WAKB has an effective radiated power (ERP) of 16,000 watts. The transmitter tower is located on Tobacco Road near Windsor Spring Road in Augusta.

==History==
On June 10, 1979, the station first signed on as WRNZ in Wrens, Georgia. It was a Top 40 outlet known as "Z96," using the frequency 96.7 MHz. The station moved up the dial to 96.9 and became WMJB in 1984 and WRDW-FM in 1985.

In 1991, the station switched its call sign to WAKB. At first, it broadcast the Satellite Music Network (SMN) urban adult contemporary format known as "The Touch." Eventually it went with local disc jockeys in the late 1990s under the "Magic 96.9" name.

WAKB was sold by Radio One in the mid-2000s to Perry Broadcasting as Radio One decided to focus on larger markets. On Jan. 11, 2008 at 2:58 p.m., WAKB swapped frequencies with 100.9 WTHB, which had been urban gospel. This happened 2 minutes before Doug Banks launch his afternoon show The Ride with Doug and DeDe began. The station then became Magic 100.9.

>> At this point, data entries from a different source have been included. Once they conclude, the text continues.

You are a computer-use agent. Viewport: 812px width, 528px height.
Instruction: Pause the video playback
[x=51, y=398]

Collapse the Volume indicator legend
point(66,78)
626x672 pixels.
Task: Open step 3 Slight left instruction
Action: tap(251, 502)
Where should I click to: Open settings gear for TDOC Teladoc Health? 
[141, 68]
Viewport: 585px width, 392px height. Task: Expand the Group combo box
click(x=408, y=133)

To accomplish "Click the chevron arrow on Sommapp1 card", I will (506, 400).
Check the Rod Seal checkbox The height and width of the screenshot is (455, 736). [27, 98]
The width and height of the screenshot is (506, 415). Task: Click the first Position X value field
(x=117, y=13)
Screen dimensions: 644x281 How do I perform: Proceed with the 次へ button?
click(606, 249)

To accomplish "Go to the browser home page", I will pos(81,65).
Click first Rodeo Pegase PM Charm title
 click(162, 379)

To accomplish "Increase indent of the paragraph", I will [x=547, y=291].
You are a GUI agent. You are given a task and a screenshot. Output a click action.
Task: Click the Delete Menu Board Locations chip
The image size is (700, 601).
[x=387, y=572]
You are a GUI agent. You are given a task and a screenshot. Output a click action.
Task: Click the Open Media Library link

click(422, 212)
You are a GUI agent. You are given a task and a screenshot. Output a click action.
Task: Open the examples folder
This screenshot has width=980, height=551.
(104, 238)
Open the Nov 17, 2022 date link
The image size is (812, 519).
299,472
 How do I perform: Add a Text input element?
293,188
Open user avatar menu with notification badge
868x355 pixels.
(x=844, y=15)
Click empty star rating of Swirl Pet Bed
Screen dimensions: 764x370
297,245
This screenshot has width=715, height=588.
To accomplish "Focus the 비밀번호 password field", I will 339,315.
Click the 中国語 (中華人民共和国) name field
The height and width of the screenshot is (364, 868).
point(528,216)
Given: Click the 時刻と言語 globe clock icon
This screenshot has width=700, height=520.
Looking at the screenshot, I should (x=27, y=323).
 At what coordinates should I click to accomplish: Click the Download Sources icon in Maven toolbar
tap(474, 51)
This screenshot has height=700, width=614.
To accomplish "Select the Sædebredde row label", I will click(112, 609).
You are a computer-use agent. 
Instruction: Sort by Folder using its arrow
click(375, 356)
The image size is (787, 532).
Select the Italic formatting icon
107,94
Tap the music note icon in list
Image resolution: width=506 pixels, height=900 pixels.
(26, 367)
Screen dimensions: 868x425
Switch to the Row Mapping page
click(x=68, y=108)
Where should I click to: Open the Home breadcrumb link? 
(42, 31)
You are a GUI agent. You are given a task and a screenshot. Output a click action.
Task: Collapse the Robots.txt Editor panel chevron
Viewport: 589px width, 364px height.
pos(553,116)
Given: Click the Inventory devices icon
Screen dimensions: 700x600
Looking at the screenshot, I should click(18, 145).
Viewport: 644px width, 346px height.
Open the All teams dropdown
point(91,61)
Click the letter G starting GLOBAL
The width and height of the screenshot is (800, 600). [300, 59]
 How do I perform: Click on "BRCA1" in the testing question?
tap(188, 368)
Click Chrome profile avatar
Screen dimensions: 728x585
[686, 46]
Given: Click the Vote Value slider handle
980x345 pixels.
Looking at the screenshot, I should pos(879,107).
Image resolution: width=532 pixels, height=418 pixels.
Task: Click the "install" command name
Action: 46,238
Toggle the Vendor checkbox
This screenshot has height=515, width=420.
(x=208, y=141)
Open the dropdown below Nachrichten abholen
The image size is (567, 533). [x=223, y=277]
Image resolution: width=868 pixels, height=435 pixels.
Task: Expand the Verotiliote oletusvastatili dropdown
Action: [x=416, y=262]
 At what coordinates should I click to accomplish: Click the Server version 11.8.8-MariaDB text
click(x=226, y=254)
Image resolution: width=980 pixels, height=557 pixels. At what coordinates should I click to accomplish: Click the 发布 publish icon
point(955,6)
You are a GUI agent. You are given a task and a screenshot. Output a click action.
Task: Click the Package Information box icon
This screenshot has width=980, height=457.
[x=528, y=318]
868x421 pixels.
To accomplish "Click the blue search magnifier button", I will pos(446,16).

In 2009, WAKB increased its power from 6,000 to 25,000 watts and moved its tower closer to Augusta. It switched its city of license to Hephzibah, Georgia, a community just outside Augusta. On December 30, 2009, WAKB dropped the Doug Banks Show (which later returned, airing evenings 7-11pm) and played music in the 3-7 pm time slot. In February 2010, former WLXC/Columbia midday host Tre' Taylor joined WAKB and began hosting afternoons. A year later Tre' Taylor left WAKB, returning Doug Banks to afternoons. In 2019 the syndicated “ Chubb Rock afternoons with Siman Baby” Show was put in the 3-7 pm time slot. In January 2020, When The Tom Joyner Morning Show went off the air for good, the syndicated The Rickey Smiley Morning Show was brought over from sister station WFXA-FM.